Nerja heeft geen echt busstation, maar een "grote" halte met een kaartverkoophokje, dichtbij de grote weg. Er is daar een hostal, maar wil je naar de kust, dan moet je eerst nog een stuk omlaag lopen. Daar zijn de meeste hotels en gelukkig hebben we daarvoor ook gekozen. Dat van ons lag dicht bij het "Balcon de Europa" (naar een uitspraak van Alfonsus XIII), inderdaad een schitterende plek met een mooi uitzicht.

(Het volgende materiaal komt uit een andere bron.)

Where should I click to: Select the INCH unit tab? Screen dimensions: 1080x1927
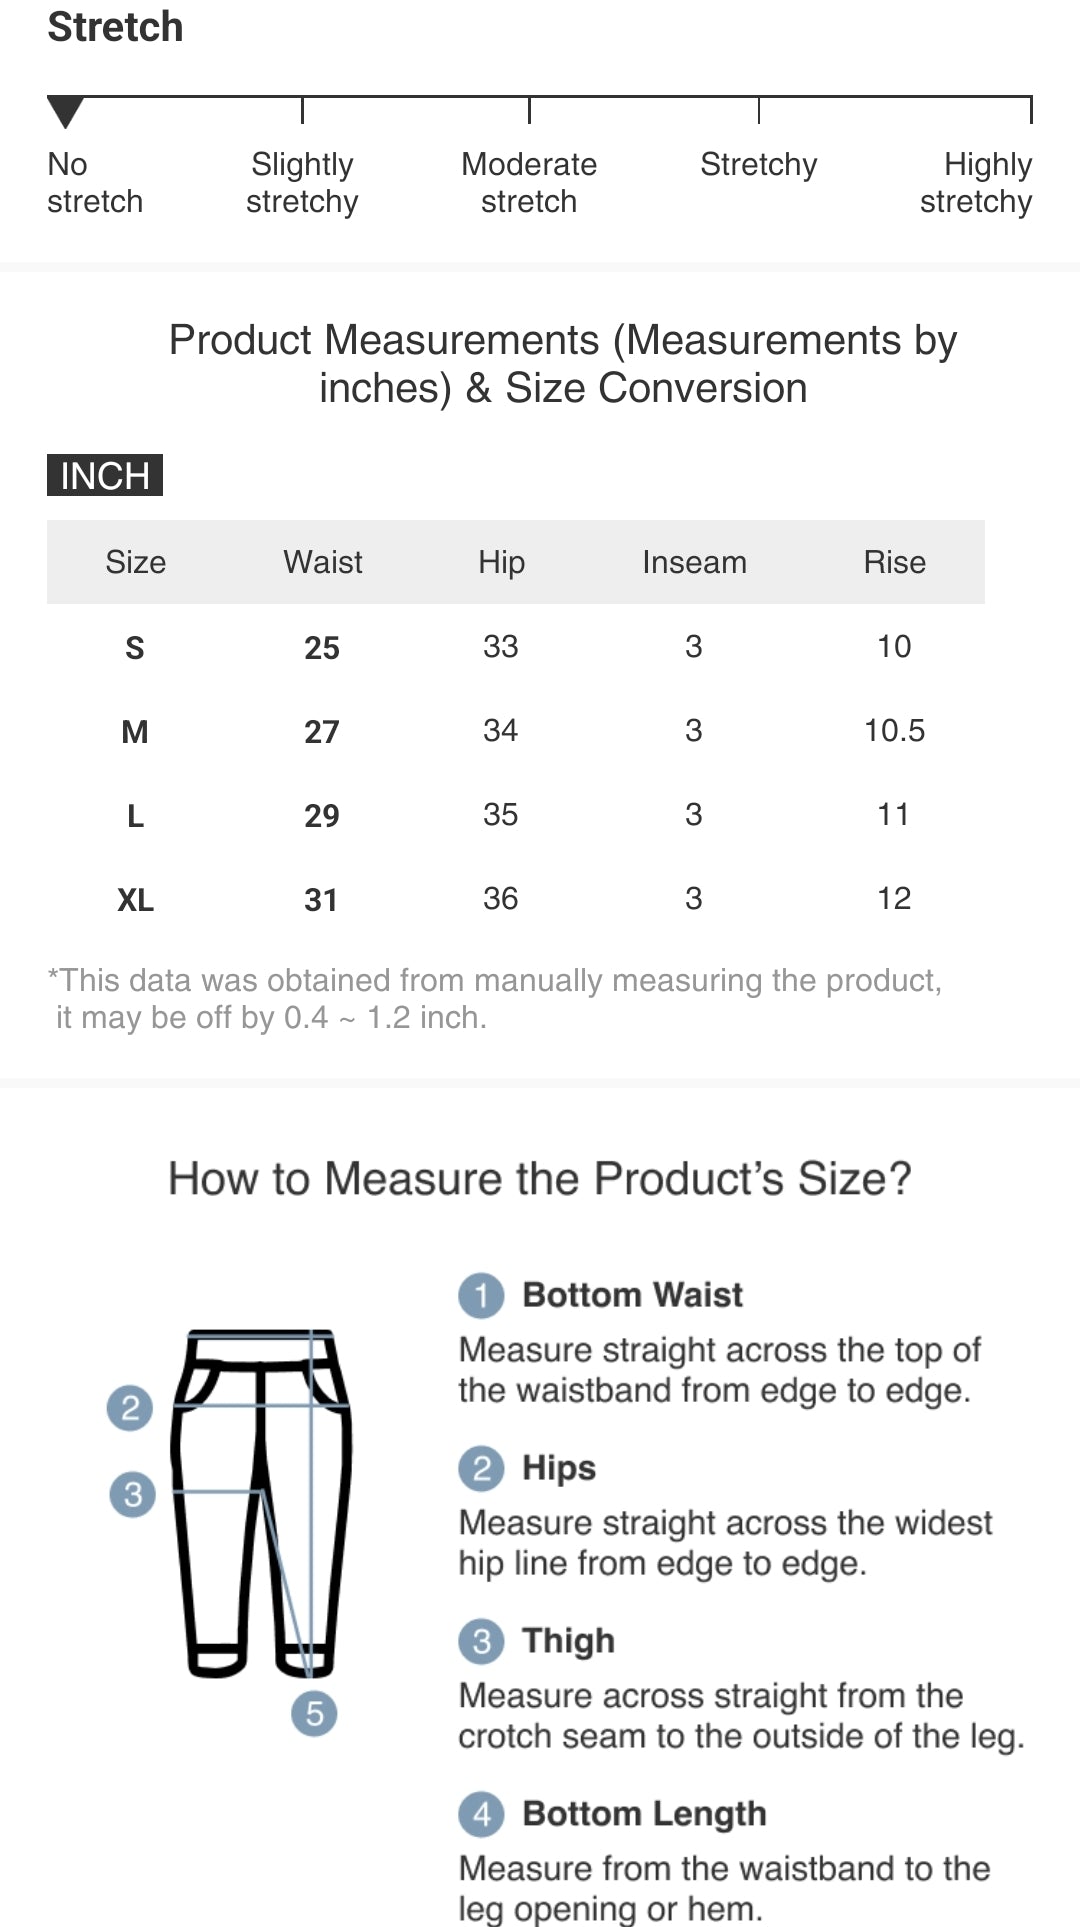(x=105, y=475)
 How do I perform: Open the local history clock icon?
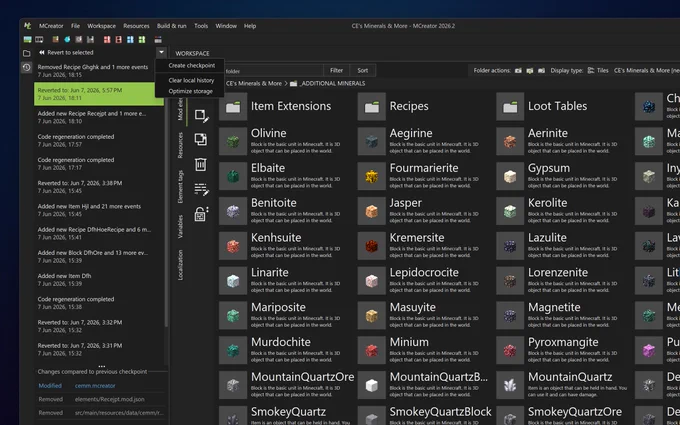26,67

De prijzen lagen gunstig en het hostal was rustig. Het plaatsje is een bezoek van een dag wel waard. Een kort bezoek aan het OdT had een boekje met wandelsuggesties opgeleverd. De daarbij geleverde kaartjes zijn echter niet op schaal.

< Terug >

 

Zondag 15 febr 2009, Nejar – Mora - Nerja:

Vandaag eerst langs de kust en vervolgens langs de weg naar Mora gelopen. Hier wat koffie gedronken en vastgesteld dat er enkele hotels zijn. Kustpad- (GR92-)lopers vanuit Almuñecar hoeven dus niet in één keer door naar Nerja. (Dat is meer dan 20 km.)

Vervolgens in noordelijke richting (dus van de kust weg) het natuurreservaat ingelopen. Mede door de minimale kwaliteit van de kaartjes niet de allerbeste variant gekozen, maar het was er mooi.

 

(De rest van de kustweg naar Málaga hebben we met de bus gedaan. Mooi, maar niet uitnodigend tot een wandeltocht. Wat het stuk tussen Almerimar en Adra betreft: het is er in die streek volgebouwd met kassen. Of dat nu echt een mooi stuk om te wandelen is [als er geen muggen zijn], dat weet ik niet zeker. De kustweg tussen Adra en Motril hebben we met de bus afgelegd. Hier en daar zijn er stukjes die uitnodigen tot een stevige wandeltocht, maar deze zitten wel nauw ingeklemd tussen de weg en het water en zijn over het algemeen kort.)